There are five other dolls in the program. One is modeled on Dr. Audrey Sue Cruz, from Las Vegas, Nevada, who fights racial bias against Asian-American physicians. Another is for Dr. Chika Stacy Oriuwa, from Canada, who is fighting racism in the healthcare system. Next is Sarah Gilbert, a professor in the United Kingdom who helped develop a COVID-19 vaccine. There’s a doll for Dr. Jaqueline Goés de Jesus, a researcher who led work around the COVID-19 variant in Brazil. And there is Dr. Kirby White, from Australia. She developed reusable personal protective equipment, or PPE, for doctors.

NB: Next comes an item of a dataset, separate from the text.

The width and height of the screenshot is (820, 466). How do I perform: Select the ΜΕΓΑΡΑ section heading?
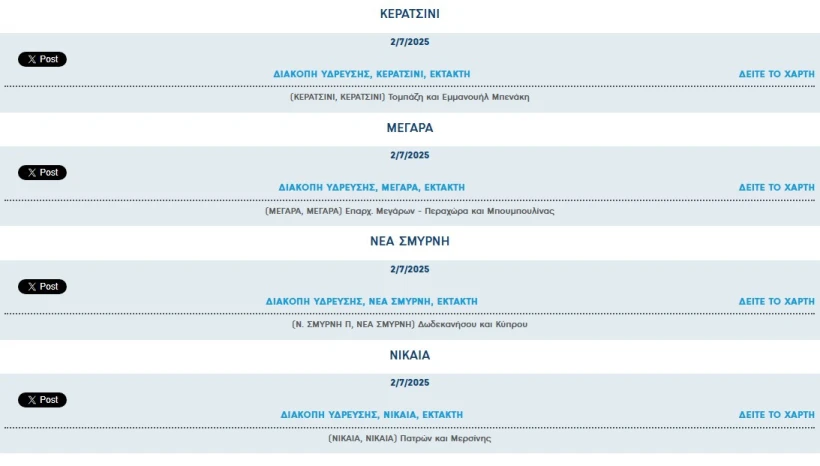pos(410,128)
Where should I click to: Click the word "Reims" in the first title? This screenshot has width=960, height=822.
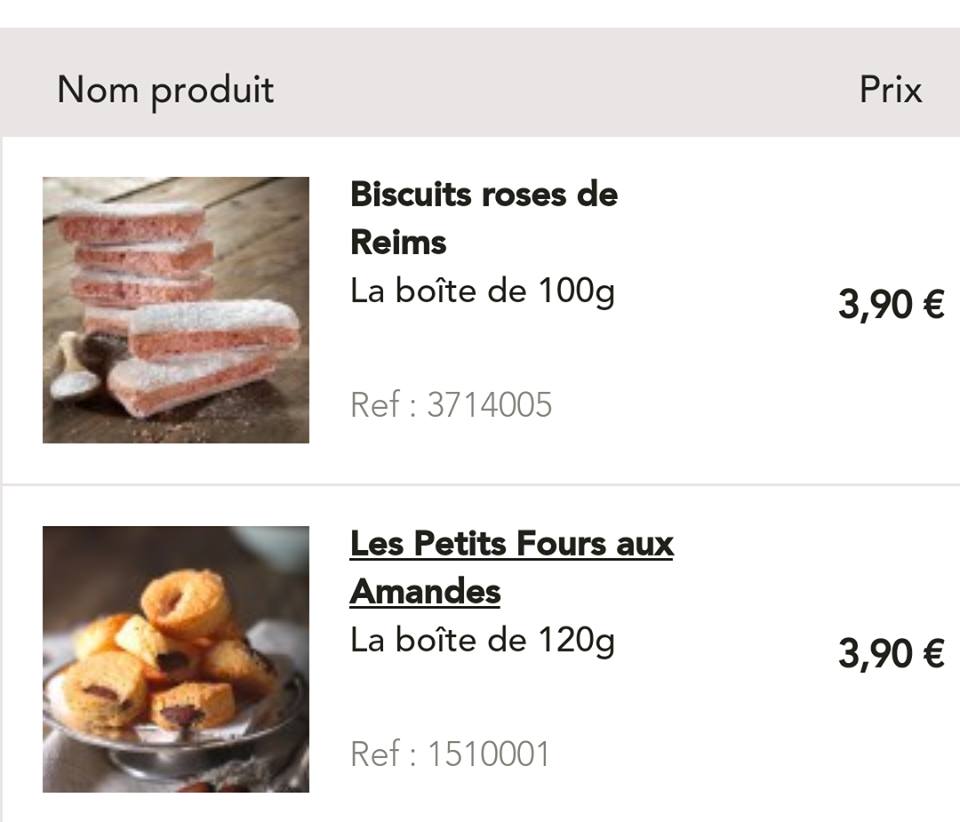(398, 242)
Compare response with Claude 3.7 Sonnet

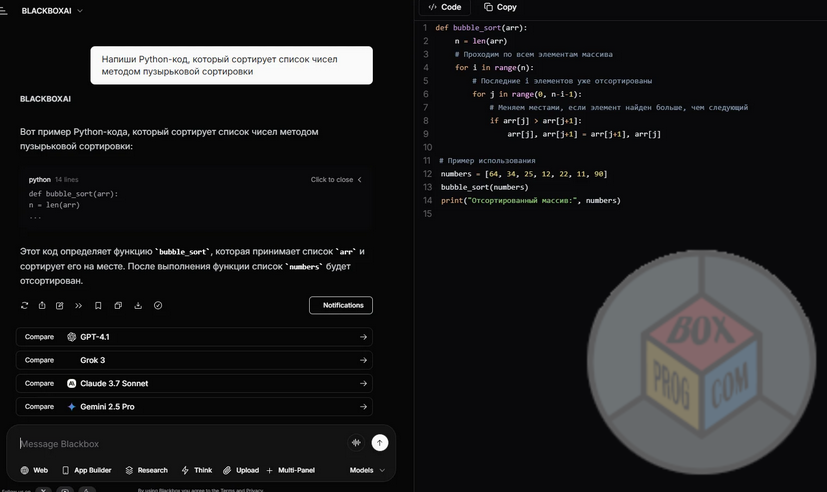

Each woman was presented with her own one-of-a-kind doll. The tribute dolls are not for sale, but Mattel announced it will donate $5 to the First Responders Children’s Program for every doctor, nurse, or paramedic Barbie sold at Target. Mattel launched the campaign last year to give back to communities in need. “This fall, admittedly, we thought we would be further along in the pandemic,” Lisa McKnight says. She’s a senior vice president at Mattel and the global brand manager for Barbie. “But it was important to honor these amazing medical workers across the globe as we continue to face a difficult time.”